The year was 2018 and to my dismay I was waking up at 5am. That might not sound all that terrible to some - 5am is the hour of the entrepreneur afterall. It's widely known that a number of successful people wake up at ungodly hours of the morning in order to "seize the day". Nonetheless, I was waking up at ungodly hours for a much less exciting reason - coffee making. Yes, like Tyler, the Creator, I was once a Starbucks employee serving coffee as a barista to the tirelessly busy London commuters every morning and afternoon. And I had what my friends called "the graveyard shift". The "graveyard shift" took place at 6am and finished at 2am. I hated every minute of it.
I decided to make a change. After 4 months of serving coffee on the front line of London, I would hand in my resignation. It was in my contract that I was to give at least 2 weeks notice. So I did. I wasn't entirely sure what I was going to do, but I knew what I wanted to do. And that was to work for Kanye West (as he was known at the time) instead.

-.-.-

- [Tasks to carry out]
**a)** Answer these from the Starbucks passage, one per line:
(i) In what year was the narrator waking up at 5am?
(ii) For how many months did the narrator serve coffee before resigning?
(iii) How much notice did the contract require?
**b)** Pick up the Starbucks passage after its final sentence and write what comes next, in the same first-person voice.

- [Data]
-.-.-

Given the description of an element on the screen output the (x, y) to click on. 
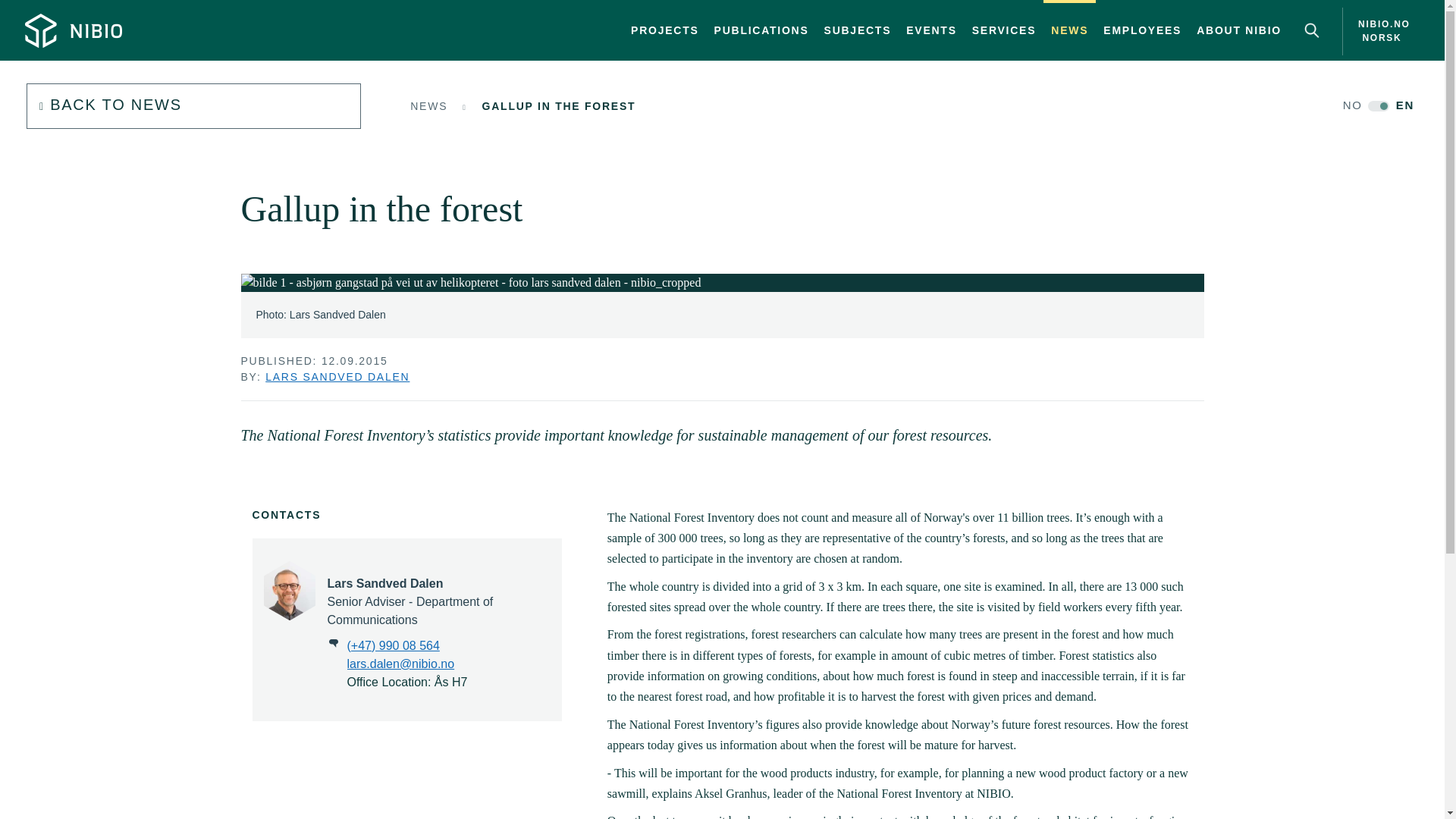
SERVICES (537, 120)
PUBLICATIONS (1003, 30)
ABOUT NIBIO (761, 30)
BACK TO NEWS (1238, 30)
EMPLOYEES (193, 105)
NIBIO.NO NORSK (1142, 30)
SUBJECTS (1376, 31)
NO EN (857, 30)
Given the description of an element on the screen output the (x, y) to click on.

-.-.-

- [Answers for the exercise]
**a)**
(i) 2018
(ii) 4 months
(iii) At least 2 weeks

**b)**
My friends advised me not to quit, explaining it was a terrible idea because I didn't have any money saved. Even though this was probably good advice to the average sensible human-being, I wanted to be anything but average. Not only that, I knew exactly how I was going to make a ton of money while I set out on my quest to be Kanye West's creative director.
I had graduated a year prior to working at Starbucks with a Bachelors Arts degree in graphic design. And I figured, that must count for something. So I decided to design some download cards with the help of Bandcamp. I set a goal in my head that I'd sell 16 of them in day at £10, giving me a daily budget of £160 - and I'd use these funds to finish an album I was writing at the time (the album is called 'Primary Colours'). Most of my friends were extremely sceptical, urging me not to try it. They said things like "if you were capable of doing something like this, you wouldn't be here". Call it stubbornness, call it a "burning desire", I was not in the state of mind to listen to any criticism, be it reasonably constructive or downright negative. I told my friends, "you'll just have to watch me do it".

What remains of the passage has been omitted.